Sono trascorsi esattamente 100 giorni da quando Syriza ha vinto le elezioni in Grecia e il suo leader Alexis Tsipras è diventato premier, guidando il primo governo di estrema sinistra dalla fine della dittatura dei Colonnelli. Le attese tra i cittadini erano e restano tantissime, perché altrettante sono state le promesse elettorali di Tsipras.
Default Grecia all’ordine del giorno
Il bilancio dei poco più dei primi 3 mesi, però, non sembra essere esaltante. Oggi più che mai, Atene rischia seriamente il default, se entro i prossimi giorni non riceverà dall’Eurogruppo almeno parte dei prestiti prorogati dall’accordo del 20 febbraio alla fine di giugno per complessivi 7,2 miliardi.
Tante promesse mancate
Certo, alcuni provvedimenti socialmente rilevanti sono stati effettivamente approvati dal Parlamento. Parliamo dell’elettricità gratis e dei buoni pasto per le famiglie più povere, così come aiuti per gli inquilini meno abbienti e la rateizzazione dei debiti fiscali. Tuttavia, la cancellazione dell’Enfia, l’odiata imposta sugli immobili (l’IMU greca) è rimasto un sogno, come quello di non fare pagare le tasse per i redditi fino a 12 mila euro all’anno. Non parliamo nemmeno dell’aumento degli stipendi pubblici e delle pensioni o dell’eliminazione dei debiti con le banche delle famiglie più povere o della creazione di 300 mila posti di lavoro nel pubblico impiego. Molte di queste promesse o tutte resteranno lettera morta per assenza di fondi. Gli impegni di Tsipras ammontano a 11 miliardi di euro, quasi il 6% del pil, 27 miliardi per le opposizioni. Troppo, in ogni caso, per un’economia che balla un giorno sì e l’altro pure sull’orlo della bancarotta. I greci perdoneranno al premier le promesse non mantenute, avendo oggi come unica paura quella di tornare alla dracma, cosa che il 67% di loro vorrebbe evitare, stando a un sondaggio di questi giorni.

Blocco dati:
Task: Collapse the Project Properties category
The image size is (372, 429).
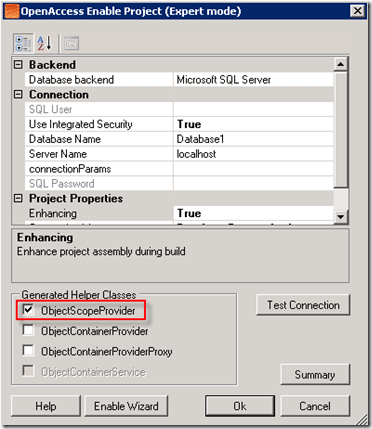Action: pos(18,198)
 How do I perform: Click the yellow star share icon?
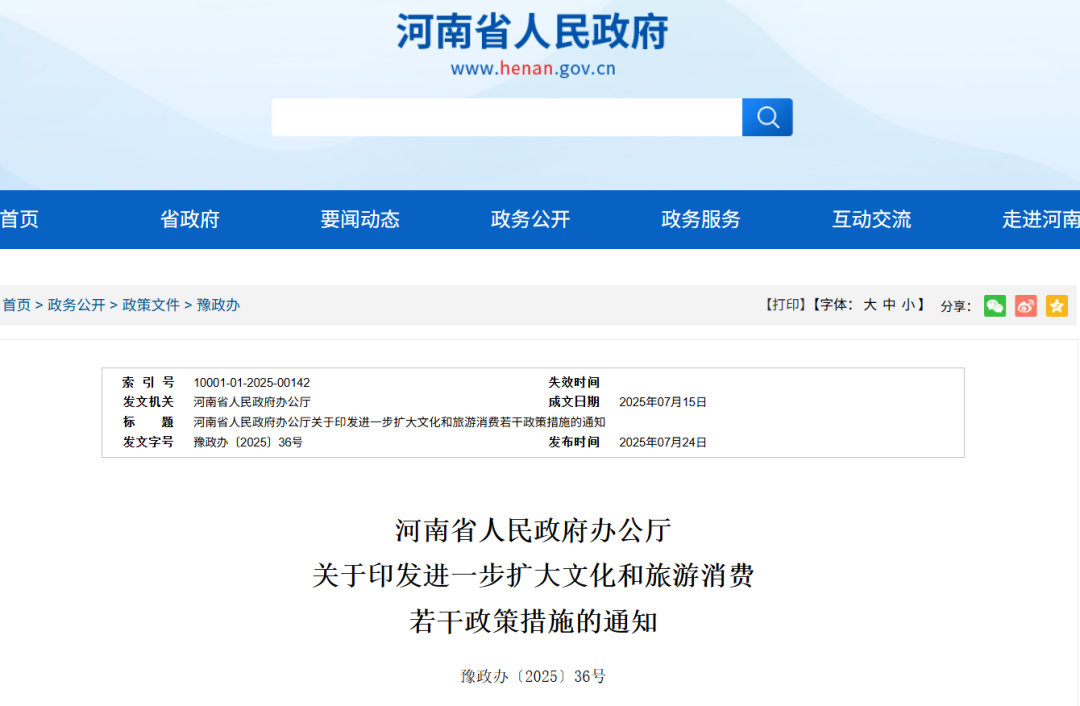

Consegne dell'esercizio:
**A)** Riporta senza modifiche il passo del testo sui primi 100 giorni del governo Tsipras che va da "Default Grecia all’ordine" fino a "complessivi 7,2 miliardi." compreso.
**B)** Secondo il testo sui primi 100 giorni del governo Tsipras, quale percentuale dei greci vorrebbe evitare il ritorno alla dracma?

Soluzioni:
**A)**
Default Grecia all’ordine del giorno
Il bilancio dei poco più dei primi 3 mesi, però, non sembra essere esaltante. Oggi più che mai, Atene rischia seriamente il default, se entro i prossimi giorni non riceverà dall’Eurogruppo almeno parte dei prestiti prorogati dall’accordo del 20 febbraio alla fine di giugno per complessivi 7,2 miliardi.

**B)** Il 67% dei greci.